We Don’t Know Anything

Degrees for everybody.
Degrees for everybody.

The Appeal to Authority is not a formal fallacy, but an “informal” one, a fancy way of admitting that arguments in the form of “Because I said so” are often valid and sound. If these arguments were always a fallacy, there’d be no use asking potential employees for their resumes, no point in asking, “What are my chances, doc?”, really no reason to ask anybody anything about which you are uncertain.

On the other hand, the argument becomes a fallacy routinely in the hands of the media and politicians. Surf over to Slate (I won’t link), tune in to NPR, or listen to Debbie Wasserman Schultz speak on nearly any subject for examples.

So much is common knowledge. And I think fallacious instances of “Because I said so” are on the increase. This is because of many reasons—the usual suspects: scientism, ideology, political correctness, privilege, insularity, etc.—but one occasion for sin, a certain form of the fallacy, is not well known.

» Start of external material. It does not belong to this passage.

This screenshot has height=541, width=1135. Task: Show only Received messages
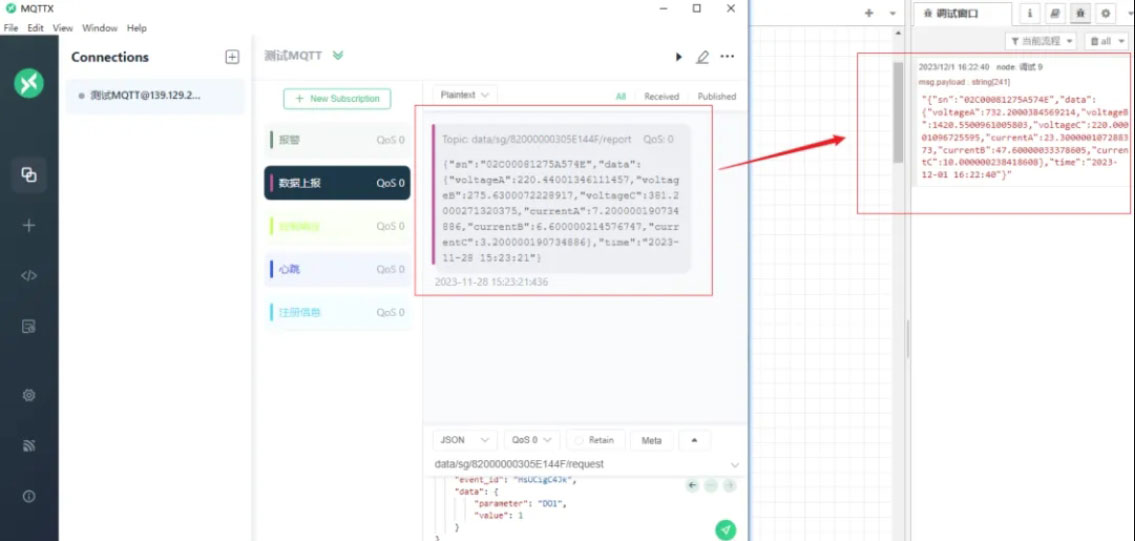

This is the form “We now know…”, usually put in service of some sociological, educational, psychological, or other loose science, like the effects of deadly rampant out-of-control tipping-point global warming.

Just like its father, the “We now know…” form of the argument from authority is sometimes valid and sound. A journalist might write, “We now know the neutrino has mass…” and cite some press release put out by some university. The journalist will be right, because in this case (you’ll have to trust me) the claim is true. But the “we” part is risible. The problem is not just that the reporter himself boasts indirectly of an expertise he does not have and has not earned, but that he encourages the same flippant behavior in his audience. And the audience, duly flattered, makes itself part of the “we”. “We now know” is then on everybody’s lips.

For many propositions from the hard sciences, as said, this is mostly harmless, because the “We now know…” won’t be fallacious. The problem is that the knowledge comes cheap and is thus subject to easy misinterpretation and incorrect extrapolation. This is because complex scientific propositions are usually highly conditional, filled with technical premises and other presuppositions, and these rarely make it to the popular level. People go off half cocked, as it were.

Actual hard scientists, in their own fields of competence, rarely fall into the trap, not taking anybody’s word for anything which they can prove for themselves. And so knowledge in the fields manned by rigorous technicians increases. But since nobody bats 1.000 and not every claim can be personally checked, the occasional error slips by.

No, the real problem, as usual, comes from fields which make fewer demands on their practitioners, and fewer still to none on their popular audiences. It’s going to be a man of some mental training who bothers to seek out and to read anything about neutrinos. But sociological claims and the like are available to one and all. Indeed, they are hard to escape, like (bad) music in restaurants.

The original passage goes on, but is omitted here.